Read my latest article: 8 things I look for in a Ruby on Rails app (posted Thu, 06 Jul 2017 17:59:00 GMT)

Keeping the Code Organic

Posted by Sun, 30 Oct 2005 01:30:00 GMT

The landscape around us is quickly changing-really, it has been changing for some time now-we’ve come a point where we admit that it’s okay to want more for less. We want more features, in less time. We want more control, for less money. Why? When did we collectively decide that huge monolithic systems could be completed in a fraction of the time it should take?

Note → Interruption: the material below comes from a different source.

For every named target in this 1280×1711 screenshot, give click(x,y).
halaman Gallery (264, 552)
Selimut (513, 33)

After years of working in .NET, PHP, Perl, and even a little Python, I have gone down the road of simplicity. I want simple looking code (thank you Ruby). Code that I can hand off to another developer and for them to simply get it—which helps to keep things moving. It’s about getting the project done.

Scenario: The client wants delivery in X days, so you aim for Y days early. Shortcuts get made, tests are forgotten, code is blemished, and deadlines still manage to sneak by unmet. Why do we do this to ourselves?

I say, no more!

Sacrifices Are Okay

What? You mean I can choose to leave something out? I can-dare, I say-tell my client no? Yes! Well, maybe. It’s time to re-think how you view your projects. Have you asked your client, “What is the single-most-important feature of this project?” Every project has one. Your customer will likely be relieved to hear that you care about the purpose of the project. And it gives you an idea as to where not to make sacrifices, which in turn helps to identify the areas where you can.

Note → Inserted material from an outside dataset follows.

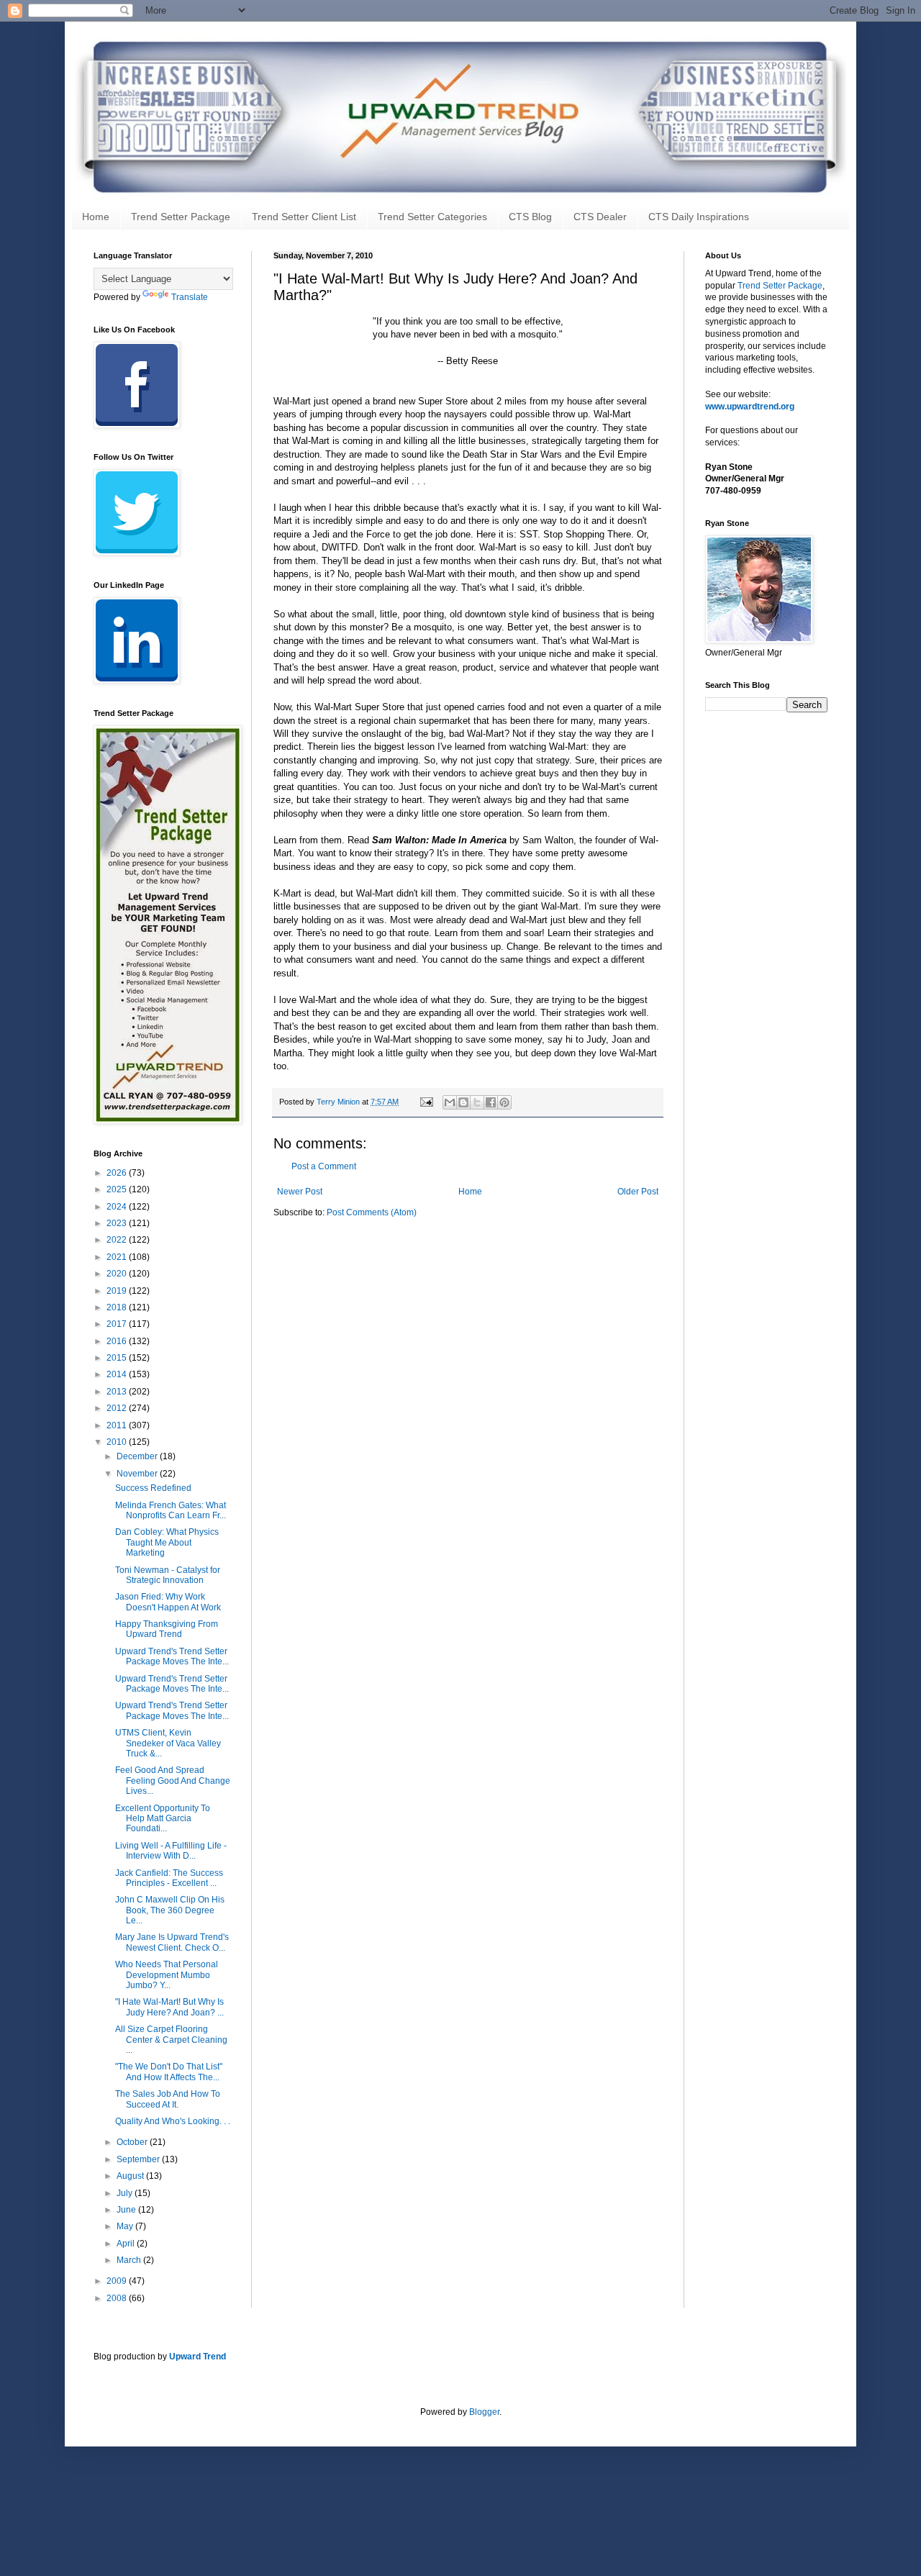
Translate (189, 297)
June (127, 2210)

So, if you haven’t asked them yet… ask them now.

The Big Picture

If things change, how will it impact your timeframe? When your schedule is threatened, it becomes easier to see what isn’t necessary, or perhaps, not necessary right now.

All features in a project are part of the big pictures. If you ask your client what is required they will almost always respond with the all to easy, “everything.” Simply accepting this as fact often leads to shoddy workmanship in favor of giving your client “everything.” To the client it may seem like you aced the test, but that’s because they don’t know you’ve cheated. I’m sure a lot of you know what it’s like to inherit the code of someone who has done this, and you know you’ve probably been on the other end as well.

A Neverending Story

Projects aren’t just instantly created, they evolve. They need to be fine-tuned, maintained and should most certainly be refactored when necessary. Most projects require ongoing work… because requirements do change.

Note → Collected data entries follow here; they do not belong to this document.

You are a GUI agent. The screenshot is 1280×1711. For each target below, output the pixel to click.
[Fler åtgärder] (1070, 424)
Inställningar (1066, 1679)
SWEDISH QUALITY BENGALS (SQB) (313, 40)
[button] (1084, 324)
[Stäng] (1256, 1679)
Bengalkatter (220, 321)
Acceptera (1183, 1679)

It’s time to stop and really consider how you approach both your clients and their projects. Can the next project be built in an evolutionary fashion? Can you focus on one new feature at a time, maintaining your tests, and avoiding bloat?

“Big fleas have little fleas Upon their backs to bite ‘em: Little fleas have lesser fleas And so ad infinitum.”

I found this in a book that I picked up at the local Library booksale for something like 20 cents. The book, The New Utopians by, Robert Boguslaw was written in 1965 and has some insightful thoughts on systems as organisms.

Keep it Organic

Pesticides are not necesary to produce quality produce. They are a cheap shortcut that can cause other problems in the longrun, and are generally not a healthy addition to the lifecycle of the fruit or vegetable (or to those who harvest it and consume it).

Test-Driven Development allows you to constantly monitor the behavior of your application. Feature-Driven Development keeps your team focused on what is currently the most important piece of your project. Don’t rely on pesticide, let the project flow the way it wants to.

Keep it Flexible

Business Rules should not be flexible… but they should. That sounds confusing, but it’s not. Know where to make that distinction. Add your rules first… build your tests… then code. Maintain flexibility through your rules.

Test First. Code Second. Lather. Rinse. Repeat.

Be Proud of Your Code, But Not Blinded By It

You’re biased. Your code is biased. The opinion that you have about your code is biased. You are proud of your code… but you can do it better and some people are better at somethings than you are. Don’t dwell on it, embrace it.

How many of you are making the mistake of being the only programmer on a project? I’m not a big fan of big teams, but I know that small and focused teams are extremly productive and better positioned for the big projects of tomorrow. Find someone that you trust and trade peer-review time. Not sure where to start? Pick up a copy of Refactoring. It’s time that you RE-think how you are doing things.

Embrace Heuristics

It’s time to challenge yourself. A new year is almost upon us and we’re all behind on our goals… because things change. This is the time to explore your possibilities. Learn something new. Don’t be afraid to break things. Just learn why the thing broke. Learn to be a good tester. Learn to write cleaner code. Learn to refactor your code. Learn to make it readable.